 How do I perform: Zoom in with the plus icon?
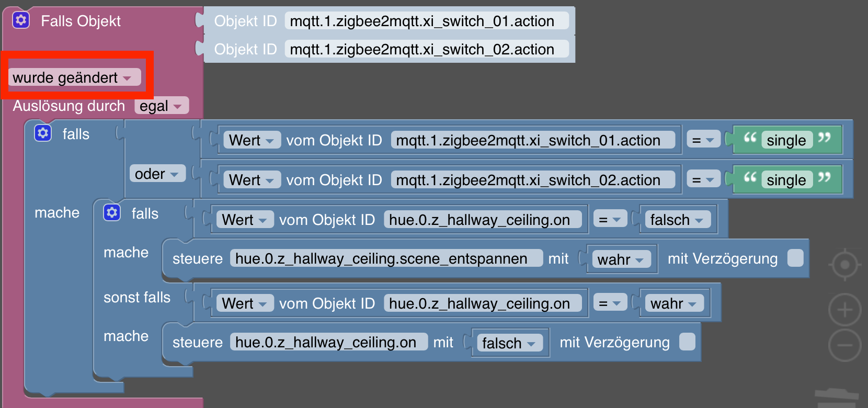tap(844, 310)
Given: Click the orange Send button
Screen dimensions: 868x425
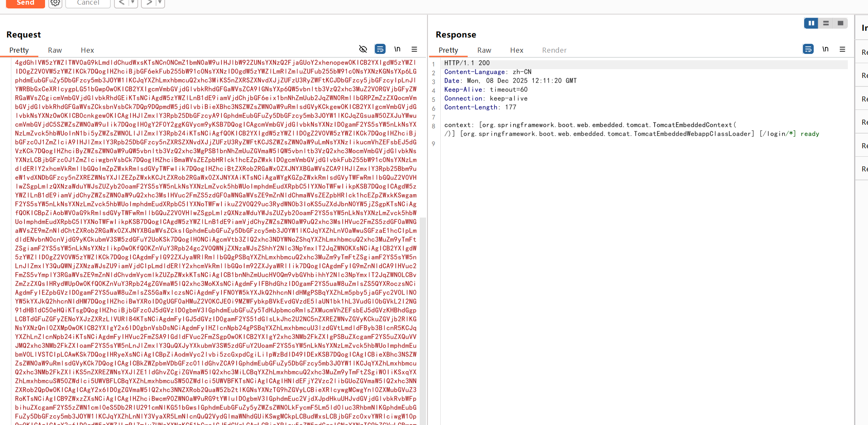Looking at the screenshot, I should [x=25, y=3].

------------------------------------------------

> TASK INSTRUCTIONS:
What is needed is an exact copy of every record above, minus the images.

> TASK SOLUTION:
 How do I perform: Zoom in with the plus icon?
tap(844, 310)
Given: Click the orange Send button
Screen dimensions: 868x425
Looking at the screenshot, I should [x=25, y=3].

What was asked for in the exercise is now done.